日本大百科全書(ニッポニカ) 「赤池」の意味・わかりやすい解説
赤池
あかいけ
福岡県中東部、田川郡にあった旧町名(赤池町(まち))。現在は福智(ふくち)町の西部を占める。旧赤池町は1939年(昭和14)上野(あがの)村が町制施行して改称。2006年(平成18)金田(かなだ)町、方城(ほうじょう)町と合併し福智町となった。旧町域の北部は福智(ふくち)山系の山地であるが、南部には遠賀(おんが)川の支流彦山(ひこさん)川の沖積低地が広がる。

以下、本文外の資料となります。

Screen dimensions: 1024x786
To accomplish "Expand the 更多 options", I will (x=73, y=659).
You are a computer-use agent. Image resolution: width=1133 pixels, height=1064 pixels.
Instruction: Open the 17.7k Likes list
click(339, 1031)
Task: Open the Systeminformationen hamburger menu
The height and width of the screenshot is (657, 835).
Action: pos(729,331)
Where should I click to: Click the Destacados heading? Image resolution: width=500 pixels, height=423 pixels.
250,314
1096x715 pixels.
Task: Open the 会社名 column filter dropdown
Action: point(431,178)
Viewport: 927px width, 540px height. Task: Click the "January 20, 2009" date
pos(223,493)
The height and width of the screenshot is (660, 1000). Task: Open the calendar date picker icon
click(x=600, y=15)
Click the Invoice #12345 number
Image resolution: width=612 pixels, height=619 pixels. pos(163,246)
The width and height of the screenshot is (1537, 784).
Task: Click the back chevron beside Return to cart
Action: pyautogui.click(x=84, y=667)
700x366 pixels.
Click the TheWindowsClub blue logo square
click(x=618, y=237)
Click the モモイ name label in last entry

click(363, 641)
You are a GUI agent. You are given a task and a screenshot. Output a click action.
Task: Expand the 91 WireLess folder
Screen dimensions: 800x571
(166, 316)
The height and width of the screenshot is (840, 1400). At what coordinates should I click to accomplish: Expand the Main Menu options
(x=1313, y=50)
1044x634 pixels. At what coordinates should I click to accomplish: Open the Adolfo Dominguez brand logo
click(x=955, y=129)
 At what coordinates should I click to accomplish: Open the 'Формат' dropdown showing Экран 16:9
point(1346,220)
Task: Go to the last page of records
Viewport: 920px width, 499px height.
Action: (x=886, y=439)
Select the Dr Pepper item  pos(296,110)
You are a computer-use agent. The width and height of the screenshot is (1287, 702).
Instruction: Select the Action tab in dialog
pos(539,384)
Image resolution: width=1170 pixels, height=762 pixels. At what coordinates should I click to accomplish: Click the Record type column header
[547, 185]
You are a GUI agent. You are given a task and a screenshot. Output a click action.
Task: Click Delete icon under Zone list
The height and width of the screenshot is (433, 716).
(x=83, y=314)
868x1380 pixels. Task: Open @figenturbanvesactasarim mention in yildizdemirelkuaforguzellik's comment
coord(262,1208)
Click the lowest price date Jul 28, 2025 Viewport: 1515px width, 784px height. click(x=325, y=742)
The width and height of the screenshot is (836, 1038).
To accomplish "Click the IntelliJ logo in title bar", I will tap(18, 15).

平成筑豊(ちくほう)鉄道が通じる。石炭開発の歴史は古く、1837年(天保8)小倉藩は赤池会所を設け、採掘をしていた。1889年(明治22)明治鉱業赤池鉱業所の開坑以来、炭鉱町として発展したが、すべての炭鉱が閉山したため、一時期人口流出が目だった。その後、工業団地やニュータウンの造成により、人口は回復している。特産物として、藩御用窯の伝統をもつ上野焼が有名で、国の伝統工芸品に指定されている。北九州国定公園の福智山や、筑豊県立自然公園の白糸(しらいと)ノ滝を中心とした上野峡、足利尊氏(あしかがたかうじ)の寄進で名高い興国寺(こうこくじ)などがある。